● TEXT SHOWN:
+ + + + +
Posted: Mon Jul 20, 2009 12:56 pm
by Krysondra
How many stories are there in the book? Do you feel like they interweave into one or two plots?

Posted: Mon Jul 20, 2009 9:35 pm
by Patrick Kilgallon
I would say about three, four if you count letters from Johnny Truant's mother. I would say one out of three or four have a happy ending...the other two main characters are probably still lost in that expanding/contracting room. Also I find it surprising that he would not quote Stephen King, "sometimes you could get lost in there." whenever Stephen King talks about writing stories. I mean a house of leaves could mean a book with leaves meaning pages. Brillant authors, very brillant, both Mark and Stephen.

House of Leaves

Posted: Mon Jul 20, 2009 11:31 pm
by Suzanne
Patrick Kilgallon wrote:
I mean a house of leaves could mean a book with leaves meaning pages.
Very clever Patrick! Something like a house of cards.

I'm picking up my copy tomorrow. Looking forward to a great discussion.
I am so glad your volunteered to be the discussion leader Krysondra, I was going to nominate you and break out the bouncing smiley faces, but you beat me to it. :D

how many stories

Posted: Thu Jul 30, 2009 1:05 am
by jamfiction
I think there's only one story, but like the configuration of the novel it is constantly changing. Watch how the authors of each narrative and the characters within them take on similar characteristics. And yet they remain separate entities traversing the nothingness inside the changing house. Are they the same? Or are they different?

Any way you look at it, the interweaving of plots is inevitable. Just the layout of each page forces the reader to create a single story out of the provided material.

Well, it's been a couple years since I last read this book. I may have a different opinion after reading it again. We'll see.

Posted: Thu Jul 30, 2009 2:07 am
by Krysondra
That's an interesting point of view, jamfiction. Let's see who else agrees with you as the reading continues. I personally think that there are several stories woven together, but I could be wrong. We'll see.

Posted: Thu Jul 30, 2009 11:55 am
by Odd Greg
I’ve only read up to and including Chapter V (mostly.) So, my view may be clouded. However, it seems to me that up to this point there are three story-plot lines in play. There is the back story (Navidson), the present story (Zampano) and the tangential story (Johnny Truant). Truant’s story has yet to converge, but I fully expect that it will at some point. There may also be other stories presented later, but I am not currently aware of them.
+ + + + +
● SOURCE EXCERPT:
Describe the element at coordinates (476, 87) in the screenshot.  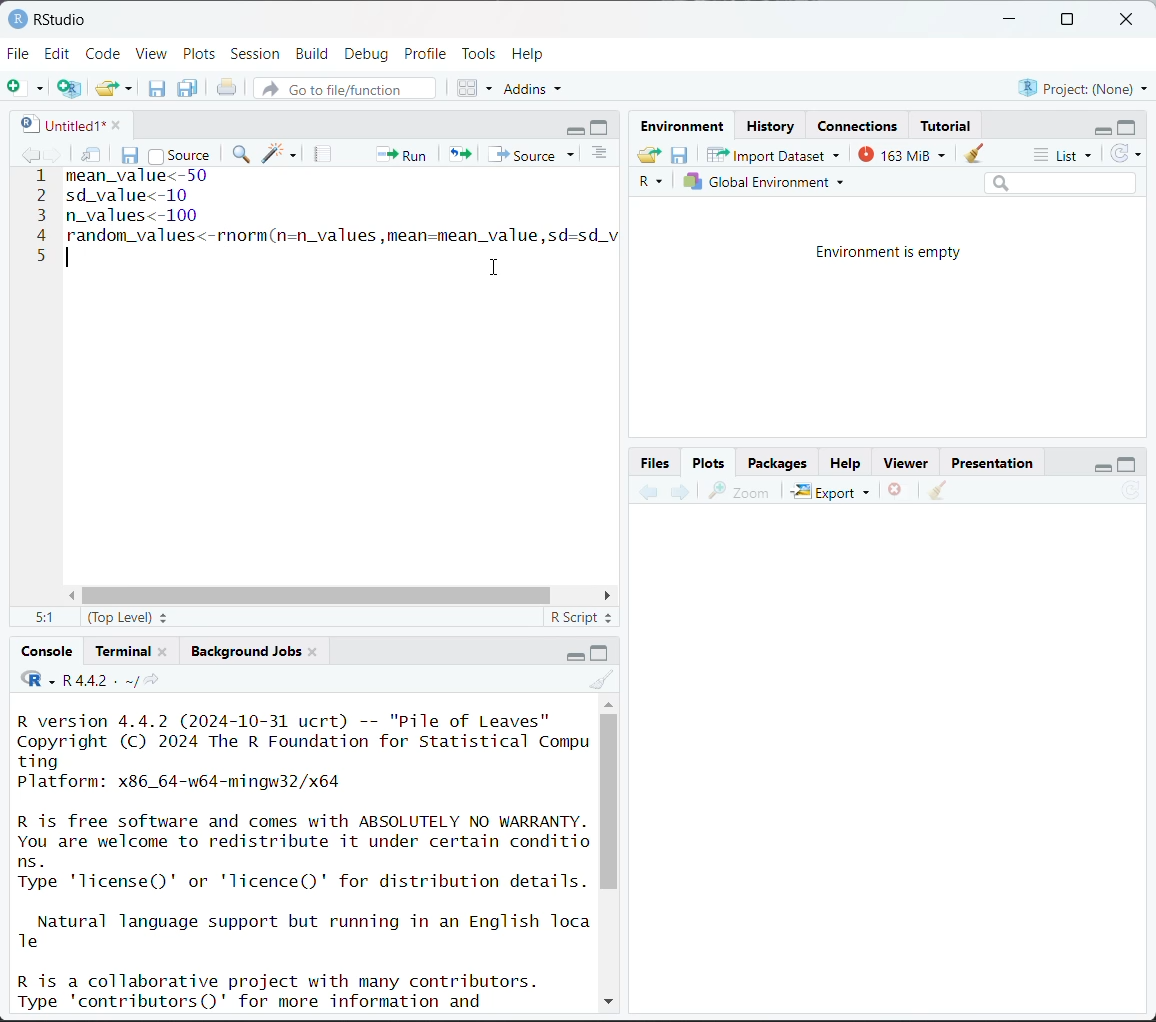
+ + + + +
● EXERCISE SET:
• a. In the House of Leaves forum thread, what does Odd Greg call the Johnny Truant story line?
• b. Continue the forum thread about House of Leaves after its final post.

● RESPONSES PER TASK:
• a. The tangential story.

• b.
Also, in respect to Danielewski’s apparent unwillingness to quote Stephen King, I think we have a case of that natural and human thing in which we tolerate a love/hate relationship to authors we enjoy and respect. In seeming not to want to give Stephen King any press, he’s done quite the opposite. He’s tantalized our imaginations and our curiosity concerning himself and King and drawn on the sorts of things we expect from him (possibly as a diversion.) Sometimes it is in what isn’t said that we find meaning.

Posted: Sun Aug 02, 2009 1:42 am
by Krysondra
Odd Greg -

Why do you feel that Stephen King has (by not having been) been drawn into the book?

Posted: Sun Aug 02, 2009 3:07 pm
by Odd Greg
I would think that I’d have an answer to that question on the tip of my tongue. Oddly, I do not. Probably because I have my doubts that the tiny mention of King (by reference) has anything further to do with the book - other than by tangent (and even that in the extreme.)
Had The Blair Witch Project been a book instead of a film, and had it been written by, say, Nabokov at his most playful, revised by Stephen King at his most cerebral, and typeset by the futurist editors of Blast at their most avant-garde, the result might have been something like House of Leaves.
- John Ponyicsanyi
The above review does bring Stephen King into relation with House of Leaves, but is entirely meta information.

Mind you, it’s a little tantalizing to imagine - in keeping with the notion that everything in the end may only exist in Truant’s mind - that perhaps Danielewski is a figment of Stephen King’s mind. Somehow, the idea of a novel extended further into the real world in that manner is deliciously mind-blowing.

However, my honest reply to your question is that I don’t know why I think that. It was a thought experiment - possibly without foundation.